Advance Exhibition Calendar for 2020 (Updated) - Smithsonian’s National Portrait Gallery
Note to editors: Upon request, select high-resolution images are available for publicity. Additional information is available via the museum’s online press room. To ensure accuracy, contact the National Portrait Gallery’s press office before publishing the information provided in this schedule.
John Singer Sargent: Portraits in Charcoal
Feb. 28–May 31, 2020
In 1907, at the height of his success as a portraitist, John Singer Sargent (1856–1925) astonished the transatlantic art world when he stopped painting portraits in oil. Afterwards, he switched to charcoal, producing several hundred portraits of individuals recognized for their accomplishments in fields such as art, music, literature and theater. “John Singer Sargent: Portraits in Charcoal” will be the first exhibition of Sargent’s portrait drawings in over fifty years.

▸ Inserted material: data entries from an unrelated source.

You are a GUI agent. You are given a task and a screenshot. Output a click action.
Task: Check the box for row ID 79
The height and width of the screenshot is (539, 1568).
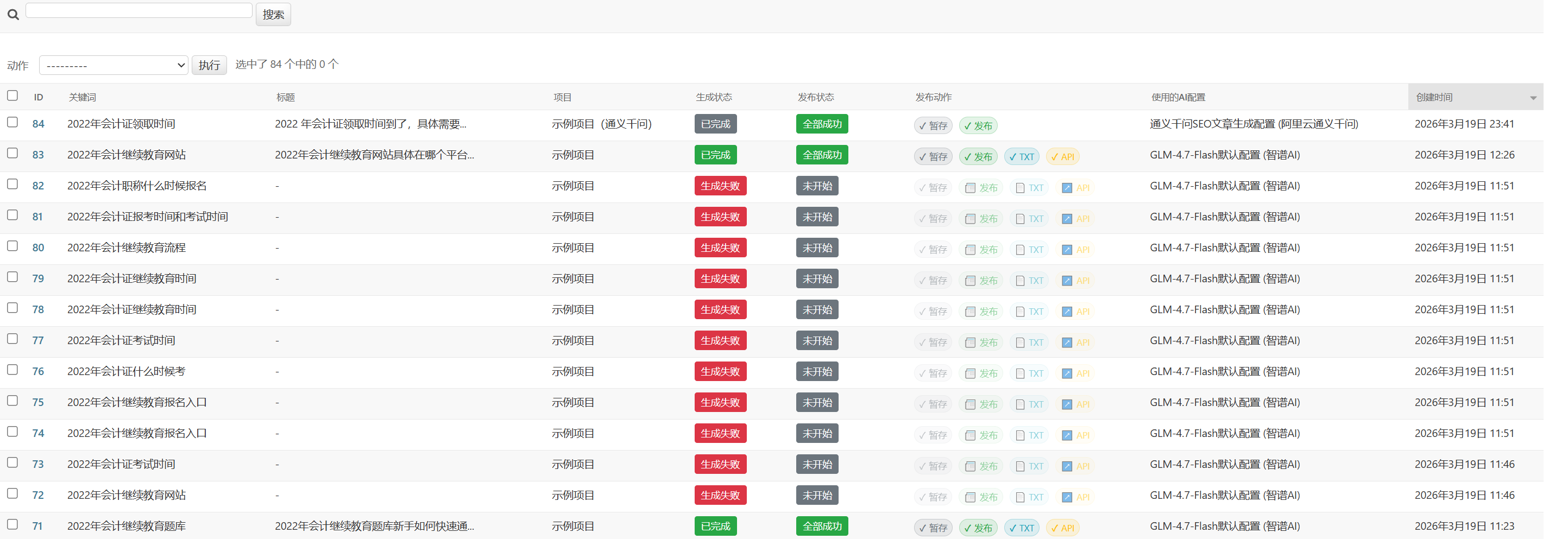point(12,277)
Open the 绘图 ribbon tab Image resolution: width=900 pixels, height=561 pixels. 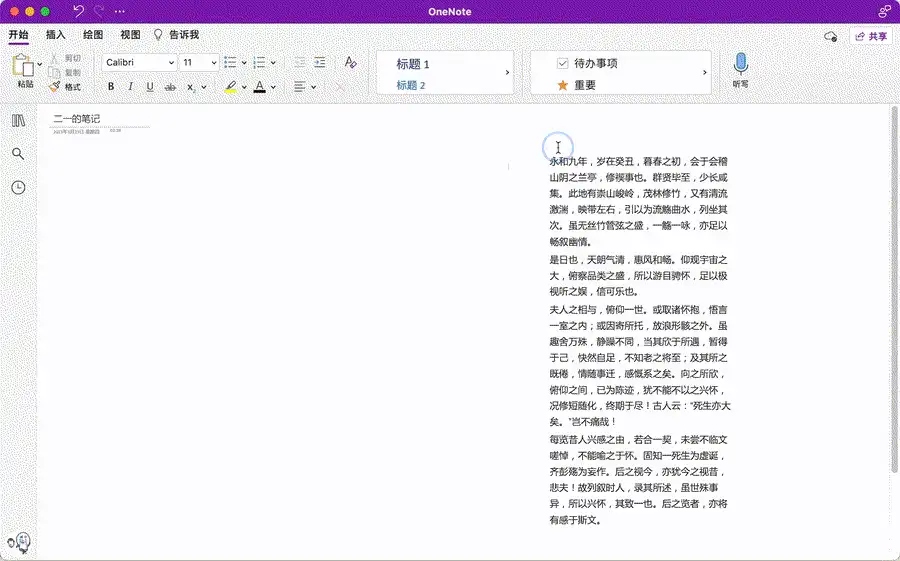93,35
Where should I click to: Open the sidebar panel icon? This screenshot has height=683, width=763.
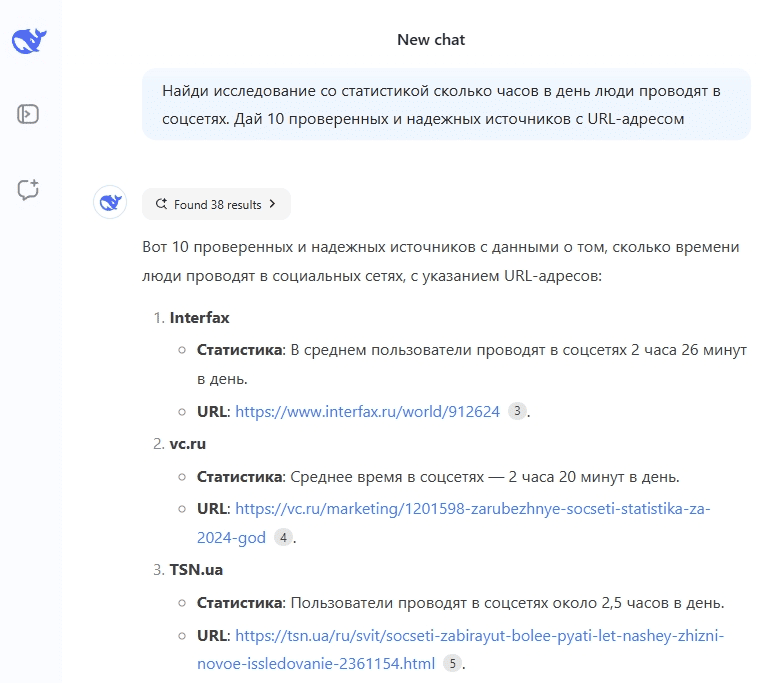(x=28, y=114)
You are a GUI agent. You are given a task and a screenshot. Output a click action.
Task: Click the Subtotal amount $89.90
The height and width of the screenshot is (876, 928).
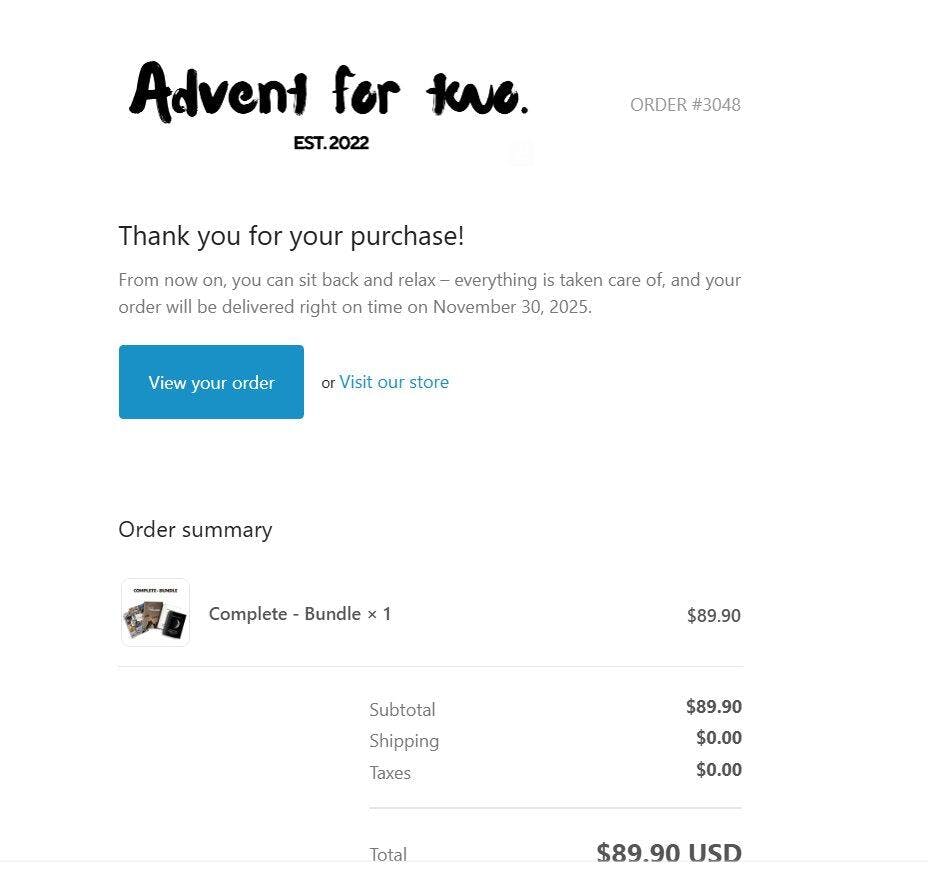(713, 707)
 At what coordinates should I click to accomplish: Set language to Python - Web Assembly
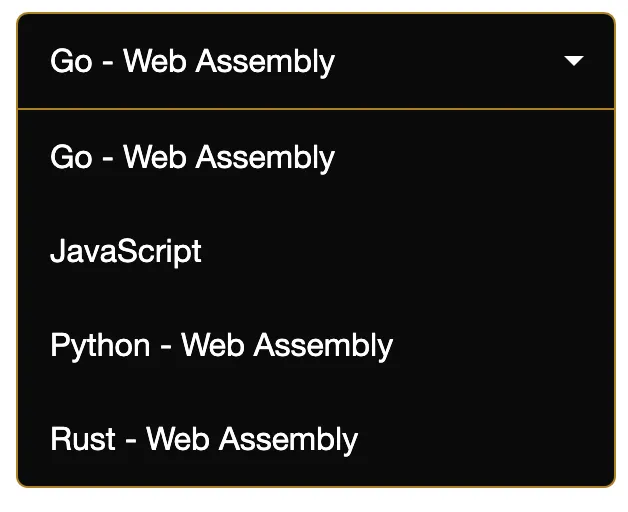point(221,346)
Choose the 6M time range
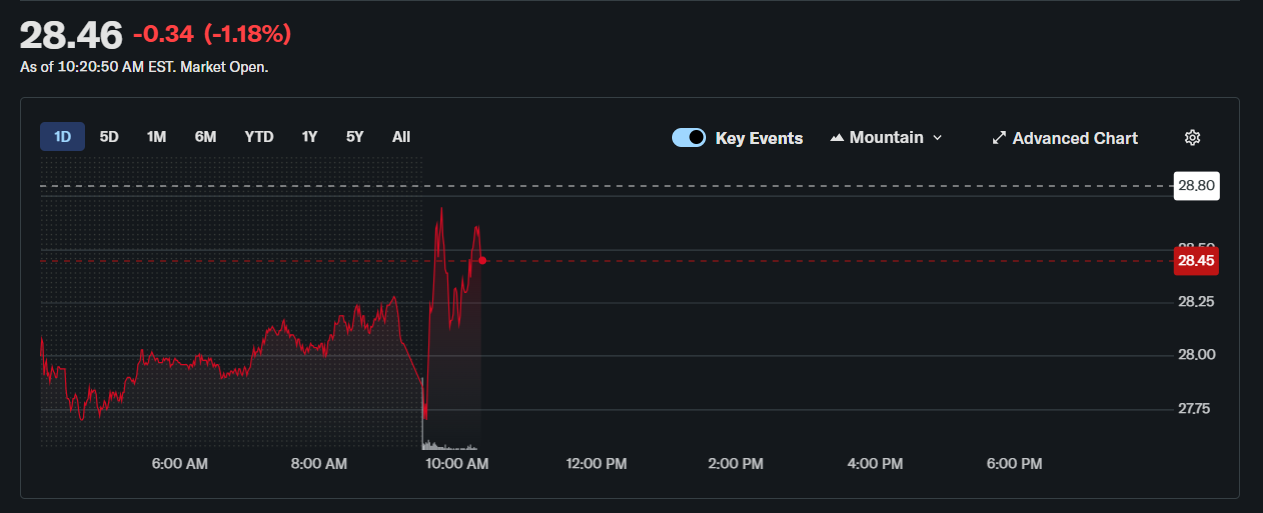Viewport: 1263px width, 513px height. pos(205,137)
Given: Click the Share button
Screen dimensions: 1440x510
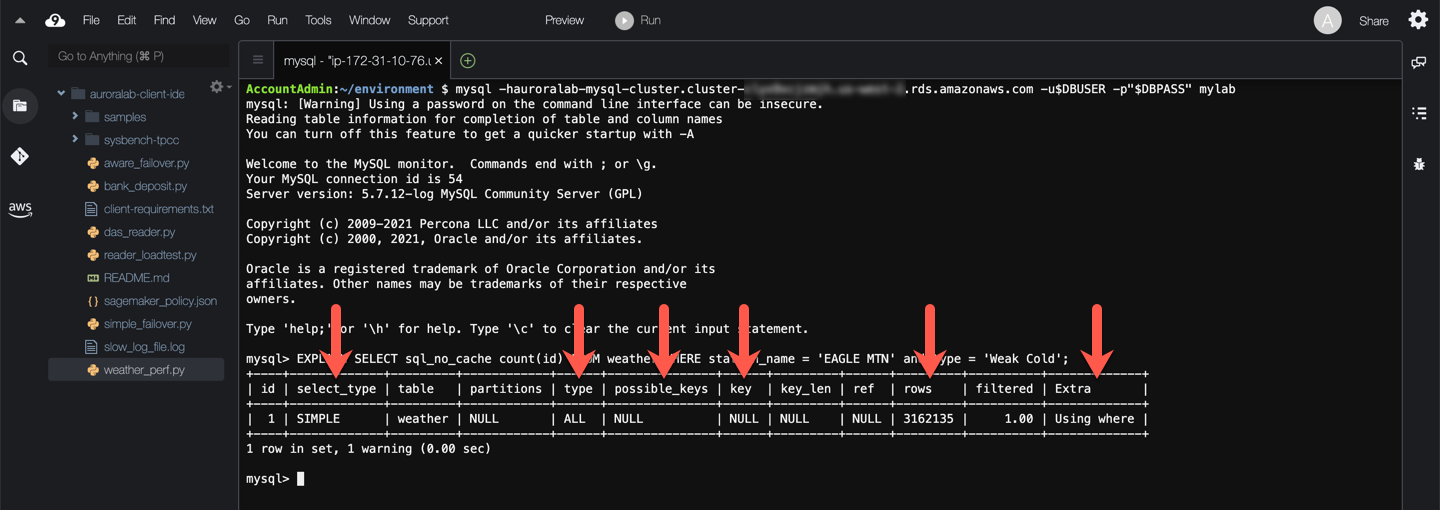Looking at the screenshot, I should pyautogui.click(x=1373, y=21).
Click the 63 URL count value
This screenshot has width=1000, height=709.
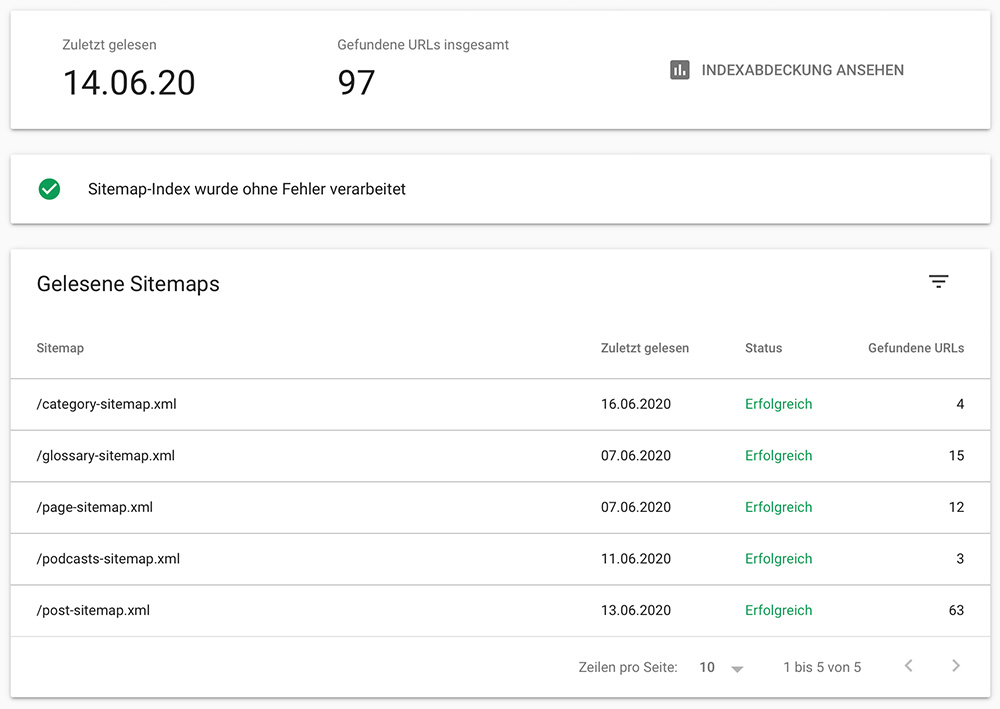click(x=956, y=610)
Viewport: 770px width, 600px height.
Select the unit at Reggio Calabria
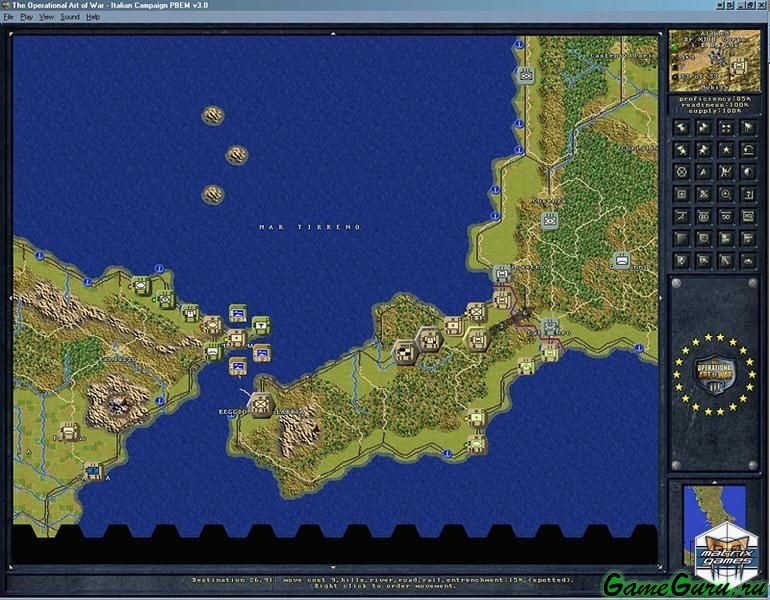261,403
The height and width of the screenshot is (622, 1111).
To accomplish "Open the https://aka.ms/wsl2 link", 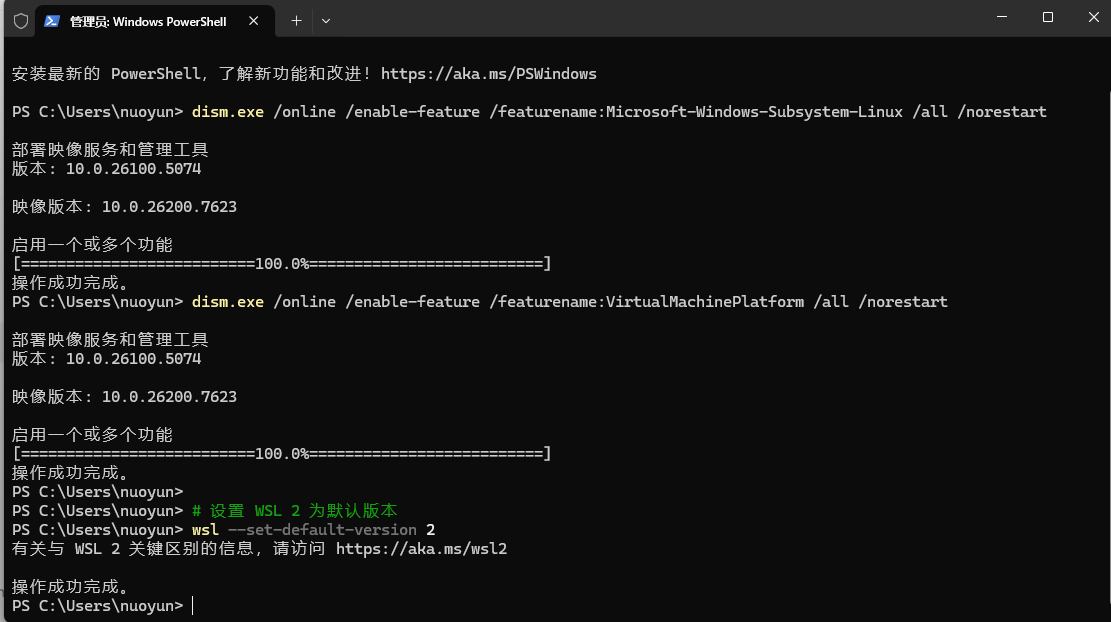I will pyautogui.click(x=422, y=549).
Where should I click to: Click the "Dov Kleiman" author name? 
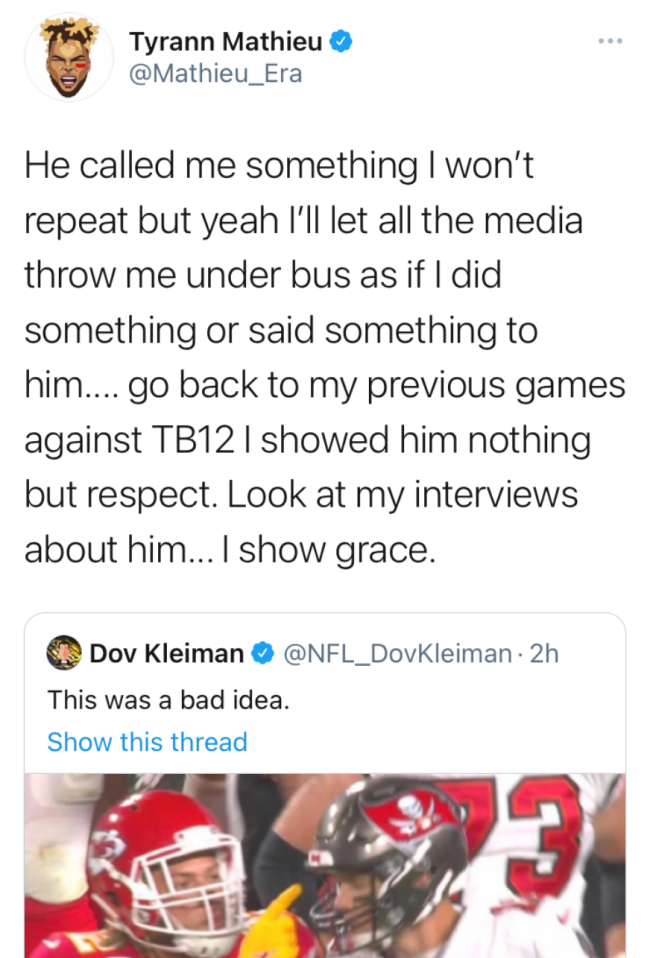(x=166, y=654)
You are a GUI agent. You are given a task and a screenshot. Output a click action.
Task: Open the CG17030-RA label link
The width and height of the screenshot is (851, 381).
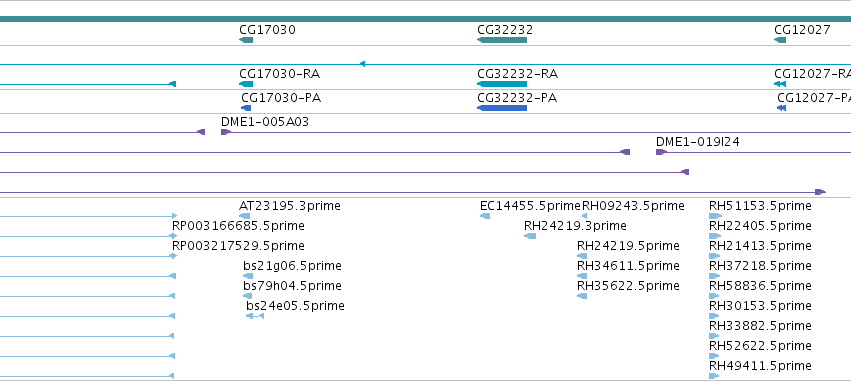point(280,73)
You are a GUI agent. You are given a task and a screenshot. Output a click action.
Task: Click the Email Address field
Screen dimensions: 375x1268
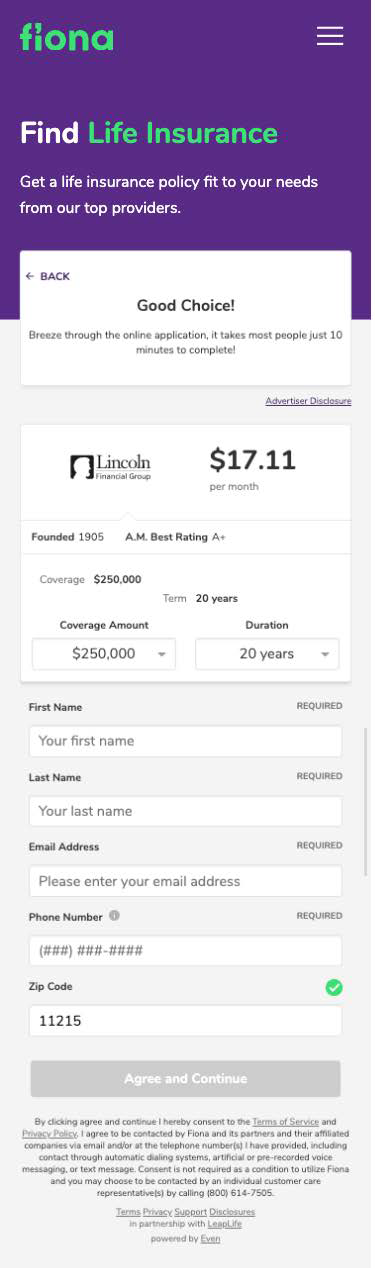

This once-in-a-lifetime assemblage of master drawings—many of them from private collections and rarely exhibited—features compelling depictions of an international network of trailblazing men and women who helped define twentieth-century Anglo-American culture.
This exhibition is organized by the National Portrait Gallery, Washington, D.C., and the Morgan Library & Museum, New York. The presentation of the exhibition at the National Portrait Gallery is made possible with lead funding from Ann S. and Samuel M. Mencoff. Additional support is provided by Dr. and Mrs. Paul Carter, Andrew Oliver Jr. and the American Portrait Gala Endowment. Richard Ormond is guest curator of the exhibition. The curator of the exhibition at the National Portrait Gallery is Robyn Asleson, Curator of Prints and Drawings. The curator of the exhibition at the Morgan Library & Museum is Laurel O. Peterson, Moore Curatorial Fellow, Department of Drawings and Prints.
The exhibition is accompanied by a richly illustrated catalogue produced by the Smithsonian’s National Portrait Gallery, Washington, DC, and the Morgan Library & Museum, New York, in association with D Giles Limited.
Visionary: The Cumming Family Collection
April 24, 2020–Jan. 18, 2021
This exhibition reveals the results of over twenty-five years of inspired collecting by Ian and Annette Cumming. Beginning in 1995, the Cummings worked with their friend D. Dodge Thompson to commission or acquire over two dozen portraits. Important American artists, such as Chuck Close, Robert McCurdy and Nelson Shanks, created these likenesses of national and global leaders. Sitters include Warren Buffett, Al Gore, Denyce Graves, the Dalai Lama, Nelson Mandela, Toni Morrison and E. O. Wilson. Twenty-two of these portraits are gifts or promised gifts to the Portrait Gallery, including The Four Justices by Nelson Shanks, an iconic group portrait featuring the women of the Supreme Court: Sandra Day O’Connor, Ruth Bader Ginsburg, Sonia Sotomayor and Elena Kagan. “Visionary: The Cumming Family Collection” celebrates this major acquisition of contemporary portraits.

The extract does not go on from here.